What is needed>
Using the records below, find how many lines hold the word "legend" and reply with only that number.

------

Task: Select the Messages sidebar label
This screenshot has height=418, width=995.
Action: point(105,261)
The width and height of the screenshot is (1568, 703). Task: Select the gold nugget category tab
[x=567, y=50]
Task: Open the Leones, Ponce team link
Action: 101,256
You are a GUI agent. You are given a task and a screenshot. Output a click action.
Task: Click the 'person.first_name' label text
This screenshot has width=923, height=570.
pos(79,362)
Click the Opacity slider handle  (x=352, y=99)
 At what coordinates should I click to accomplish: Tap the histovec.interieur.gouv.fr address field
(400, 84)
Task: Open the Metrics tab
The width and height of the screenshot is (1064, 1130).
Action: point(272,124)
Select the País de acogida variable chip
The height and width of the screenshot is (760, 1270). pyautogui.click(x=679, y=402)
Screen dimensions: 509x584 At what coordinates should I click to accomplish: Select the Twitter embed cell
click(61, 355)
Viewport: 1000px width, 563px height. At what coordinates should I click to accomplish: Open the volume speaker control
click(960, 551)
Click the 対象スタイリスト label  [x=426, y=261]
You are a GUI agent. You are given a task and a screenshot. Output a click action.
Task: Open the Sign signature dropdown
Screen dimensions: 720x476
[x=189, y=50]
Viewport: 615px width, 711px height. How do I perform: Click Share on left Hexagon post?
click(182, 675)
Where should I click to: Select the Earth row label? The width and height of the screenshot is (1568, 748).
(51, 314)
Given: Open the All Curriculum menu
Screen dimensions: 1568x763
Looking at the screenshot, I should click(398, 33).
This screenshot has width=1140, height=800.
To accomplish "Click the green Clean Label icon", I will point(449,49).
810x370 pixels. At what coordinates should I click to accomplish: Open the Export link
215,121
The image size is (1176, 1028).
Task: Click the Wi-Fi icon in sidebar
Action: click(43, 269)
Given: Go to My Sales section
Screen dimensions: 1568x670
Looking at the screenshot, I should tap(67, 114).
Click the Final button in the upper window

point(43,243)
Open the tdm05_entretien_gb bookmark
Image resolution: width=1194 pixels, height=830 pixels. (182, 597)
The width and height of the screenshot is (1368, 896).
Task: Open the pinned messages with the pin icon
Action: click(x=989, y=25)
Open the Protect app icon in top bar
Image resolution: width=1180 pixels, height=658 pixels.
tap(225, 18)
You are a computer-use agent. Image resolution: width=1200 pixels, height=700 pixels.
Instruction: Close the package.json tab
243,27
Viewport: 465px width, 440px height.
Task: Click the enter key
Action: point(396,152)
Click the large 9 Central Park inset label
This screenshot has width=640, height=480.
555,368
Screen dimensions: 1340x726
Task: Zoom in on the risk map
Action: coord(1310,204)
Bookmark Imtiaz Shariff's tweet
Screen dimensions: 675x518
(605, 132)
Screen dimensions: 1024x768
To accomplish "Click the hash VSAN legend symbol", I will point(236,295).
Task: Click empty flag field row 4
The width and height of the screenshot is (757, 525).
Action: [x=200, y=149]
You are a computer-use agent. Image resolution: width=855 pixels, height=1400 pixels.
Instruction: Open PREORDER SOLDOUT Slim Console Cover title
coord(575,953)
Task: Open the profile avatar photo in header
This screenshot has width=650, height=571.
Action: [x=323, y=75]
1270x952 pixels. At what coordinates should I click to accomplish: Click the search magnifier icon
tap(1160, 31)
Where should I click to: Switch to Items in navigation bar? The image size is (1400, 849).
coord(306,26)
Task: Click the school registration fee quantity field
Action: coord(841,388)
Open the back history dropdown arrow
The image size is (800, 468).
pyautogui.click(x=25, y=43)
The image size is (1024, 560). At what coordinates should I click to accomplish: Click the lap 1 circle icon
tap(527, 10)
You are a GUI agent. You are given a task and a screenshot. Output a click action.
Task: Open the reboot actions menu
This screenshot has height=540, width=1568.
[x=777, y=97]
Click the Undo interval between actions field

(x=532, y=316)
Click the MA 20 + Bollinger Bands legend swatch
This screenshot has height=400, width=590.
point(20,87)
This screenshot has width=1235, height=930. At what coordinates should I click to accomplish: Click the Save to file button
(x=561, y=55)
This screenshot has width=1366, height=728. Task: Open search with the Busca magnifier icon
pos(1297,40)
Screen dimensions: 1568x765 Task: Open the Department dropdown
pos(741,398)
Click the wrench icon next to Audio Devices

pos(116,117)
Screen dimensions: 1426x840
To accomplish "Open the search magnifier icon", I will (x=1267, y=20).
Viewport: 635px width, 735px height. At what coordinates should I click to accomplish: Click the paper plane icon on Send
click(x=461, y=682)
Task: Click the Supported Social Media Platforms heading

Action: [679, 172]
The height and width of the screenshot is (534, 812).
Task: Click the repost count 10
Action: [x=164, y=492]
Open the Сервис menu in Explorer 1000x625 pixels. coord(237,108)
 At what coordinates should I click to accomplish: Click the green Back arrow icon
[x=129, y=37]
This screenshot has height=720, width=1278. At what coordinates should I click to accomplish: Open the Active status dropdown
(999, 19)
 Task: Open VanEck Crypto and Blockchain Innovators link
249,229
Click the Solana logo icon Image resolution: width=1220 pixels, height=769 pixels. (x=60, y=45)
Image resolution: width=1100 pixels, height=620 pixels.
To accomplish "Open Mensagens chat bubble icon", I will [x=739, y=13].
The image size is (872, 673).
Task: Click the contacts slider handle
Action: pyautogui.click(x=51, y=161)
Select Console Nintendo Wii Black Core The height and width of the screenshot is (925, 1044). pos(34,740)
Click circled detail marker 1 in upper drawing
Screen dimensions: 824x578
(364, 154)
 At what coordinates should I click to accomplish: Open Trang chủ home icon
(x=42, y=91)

------

Result below>
2